By having the long-awaited Basel changes to capital rules punted into the long grass, banks will be under much less immediate pressure to raise capital, the thinking clearly goes.
When combined with the multiple government support programmes for banks and the relaxation of US accounting rules that was approved in April, it’s not hard to see why this sector has been one of the best-performing areas of the equity market this year.
Here’s the NAV history (in euros) of the db x-trackers DJ Stoxx 600 Banks ETF from the end of 2008. The fund’s NAV nearly tripled from its March lows, although the share prices of the fund’s constituent banks have recently fallen back from their highs, today’s boost notwithstanding.
Longer-term, can regulatory forbearance like this help the banking sector to recover, or are regulators and politicians making a mistake by turning a blind eye to bad debt problems and hoping that banks can grow themselves out of a hole?
According to John Makin’s 2008 study of Japan’s lost decade for the American Enterprise Institute, it was precisely “a lack of transparency in the balance sheets of Japanese banks and a passive approach by the Japanese government to restructuring those balance sheets [that] contributed substantially to the prolonged period of economic stagnation.”
Christopher Wood, equity strategist for CLSA in Hong Kong, drew out more similarities between the current US economic situation and that in 1990s Japan in a recent Wall Street Journal article. “With the US government stepping in to keep markets from clearing, today’s US economy in many ways resembles the post-bubble Japanese economy. Ultra-loose monetary policy and low demand for credit, combined with high unemployment and consumer deleveraging, could lead to a prolonged slump.”

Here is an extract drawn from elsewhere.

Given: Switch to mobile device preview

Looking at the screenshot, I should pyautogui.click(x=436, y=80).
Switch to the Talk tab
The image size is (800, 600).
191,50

While Wood then goes on in his article to predict an asset price bubble in emerging Asian stock markets, if he is correct in his comparison between post-bubble Japan and the current post-credit crunch Western economies then the implications for US (and UK) equities are presumably much bleaker.
True, the US and UK stock markets post-2007 have followed a different trajectory to that of Japan post-1989 – Japan’s Nikkei average fell for three successive years in 1990, 1991 and 1992, whereas 2009 has seen a sharp recovery in most Western equity markets after a traumatic 2008.
But if today’s news on a likely loosening of capital requirements for banks is indeed a sign that we are following in Japan’s footsteps, then 2010 may well be a much tougher year for equity investors.